In a separate attack on a church in western Nigeria on Tuesday, gunmen killed two people during a service that was recorded and broadcast online.
Both the church attack and girls' abduction come after US President Donald Trump earlier this month threatened military action over what he described as the killing of Nigeria's Christians, a narrative rejected by the Nigerian government.
In response to the violence, President Bola Tinubu "has put our nation's security apparatuses on the highest alert ever, and has deployed to actively pursue and eliminate terrorists, bandits and criminal elements wherever they may be in Nigeria", Information Minister Mohammed Idris said.
Vice-President Kashim Shettima travelled to Kebbi state on Wednesday to meet the victims' families and coordinate the security response with local authorities.
"We'll use every instrument of the state to bring these girls home and ensure that the perpetrators of this wickedness pay the full weight of justice," he told an assembly in the presence of the state governor, according to videos on local media.
- Security cooperation -
The latest attack took place at a church in the town of Eruku in Kwara state on Tuesday and was filmed by a church camera recording the service.
The video shows the service being interrupted by gunfire and children are heard screaming outside. An armed man is seen chasing worshippers, while others steal people's belongings.
Eruku police, "in collaboration with vigilantes, swiftly responded to the sound of gunshots emanating from the outskirts of the town, prompting the hoodlums to flee into the bush", the Kwara state police said in a statement.
Two men were killed in the attack and a third was wounded, it said.
Kwara state Governor AbdulRahman AbdulRazaq's office said he had sought the "immediate deployment of more security operatives" to the area.
Several hours earlier, Tinubu had confirmed the death of an army brigadier general, wounded and abducted after a recent ambush in Borno state.
Musa Uba was the highest-ranking military official to die in the long-running conflict with jihadists since 2021.
Nigeria is the scene of numerous conflicts, including jihadist insurgencies, which kill both Christians and Muslims, often indiscriminately.
American conservatives have seized upon violence in Nigeria to push a message that Christians are being targeted in the West African country.
Nigeria, which denies the allegations of Christian killings, says it is partaking in security cooperation talks with the US government.
Africa's most populous country is divided between a predominantly Christian south and a Muslim-majority north.

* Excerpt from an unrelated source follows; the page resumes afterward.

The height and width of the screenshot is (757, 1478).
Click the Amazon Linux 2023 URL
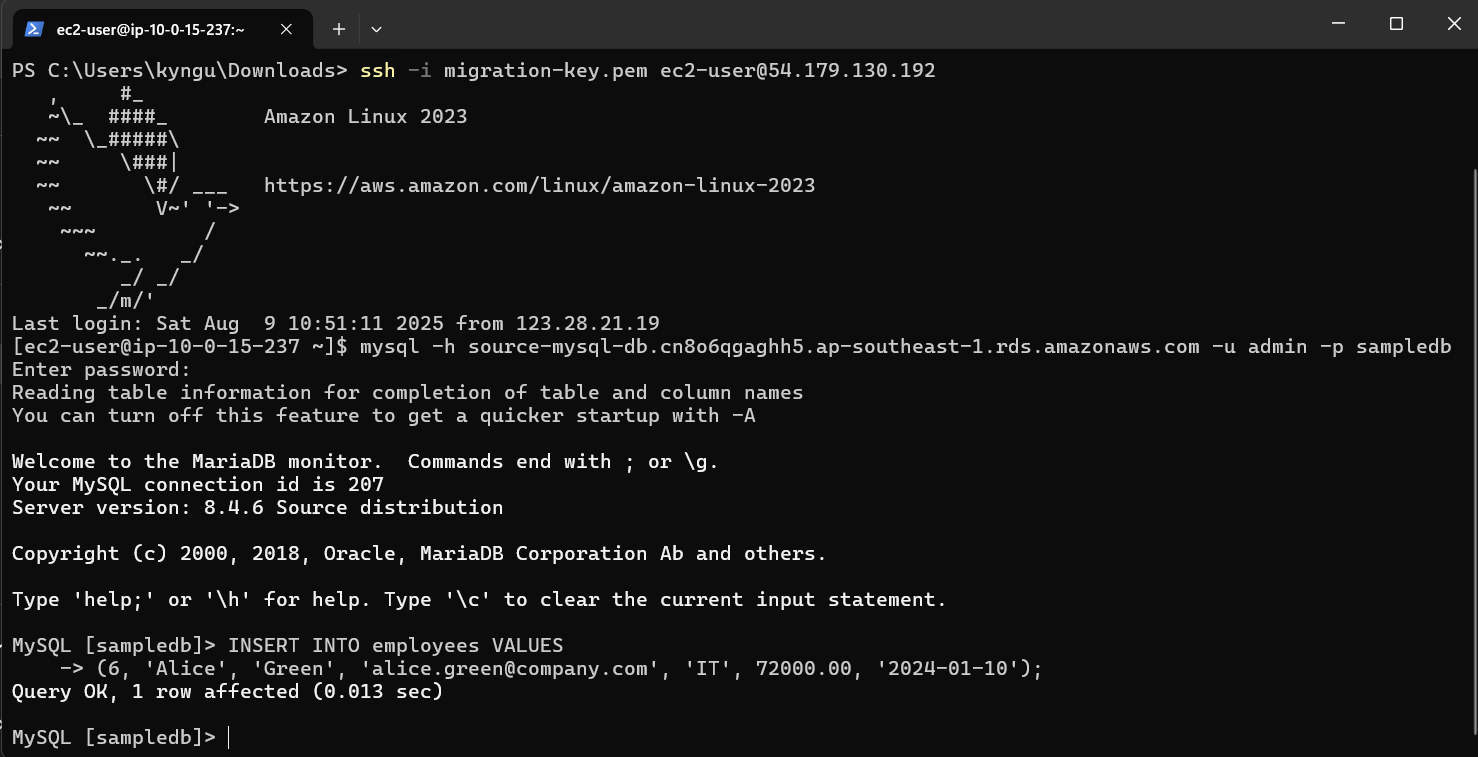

State police said the abducted children in the recent secondary school attack were all Muslim.
Kwara state has suffered a series of attacks in recent months, prompting Nigeria's president in October to deploy military personnel to flush out criminal gang bases in the state's forests.
The gangs, known locally as bandits, loot villages while ransoming, kidnapping and killing residents across the north of Nigeria. They regularly target churches and mosques.